Tracking of various elements is generally recognized as an essential prerequisite for achieving a high end VR and MR application experience. Among these elements, positional head tracking, user body tracking and environment tracking play a key role in achieving great immersion.
Positional head tracking (referred to as positional tracking from here on), which aims to estimate the position and orientation of the HMD in an environment, has to be both low latency and accurate. The reason for this being that the rendered graphics must closely match the user's head motion in order to produce great immersion in VR and the need to correctly align the virtual content in the real world in MR. Some methods try to solve positional tracking in a room whose size is approximately 5.times.5 meters or smaller by using a setup external to the HMD. For instance, a stationary infrared (IR) or color (RGB) camera can be positioned to see an IR or RGB light-emitting diode (LED) array located on the surface of the HMD that would be used to estimate the head position. Other methods are be based on flooding and sweeping the room with IR light generated by one or two base stations, synchronized with multiple IR photosensors precisely positioned on the HMD. The head pose can be calculated in real-time at a high frame rate by considering the detection times of the photosensors. Note that both these approaches limit the area within which the user can move in order to maintain tracking. The user has to be visible to the IR or RGB cameras or alternately be covered by the base station IR emitters. Occlusion may cause tracking inaccuracies.

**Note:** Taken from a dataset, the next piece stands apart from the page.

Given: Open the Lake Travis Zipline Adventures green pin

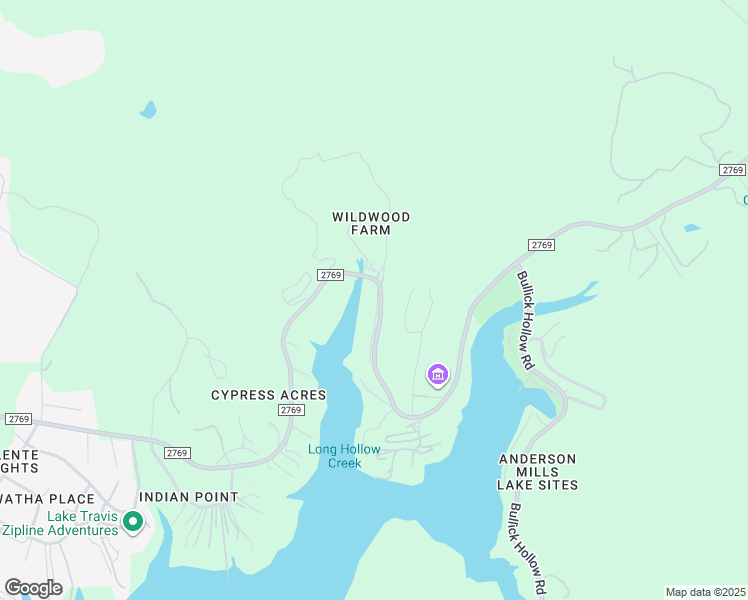Looking at the screenshot, I should 133,522.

User body tracking estimates the position and orientation of the user's body (in particular, but not limited to hands and fingers) relative to the HMD. It can provide in both VR and MR, a means of user input (e.g. hand gestures) enabling interaction with virtual elements. While some positional tracking methods can be used for hand tracking as well (e.g. an IR camera with an array of LEDs on hand-held controllers), other methods take advantage of a smaller analysis space, typically within one meter from the HMD, to increase the robustness of the hand and finger tracking algorithms. For instance, close-range Time-of-Flight (ToF) cameras can be integrated with or in the HMD. These cameras can yield a depth map of the hands from which a skeletal model of the hands can be constructed. Another approach uses an IR LED flood light together with cameras to segment out and estimate 3D points on the hands and fingers.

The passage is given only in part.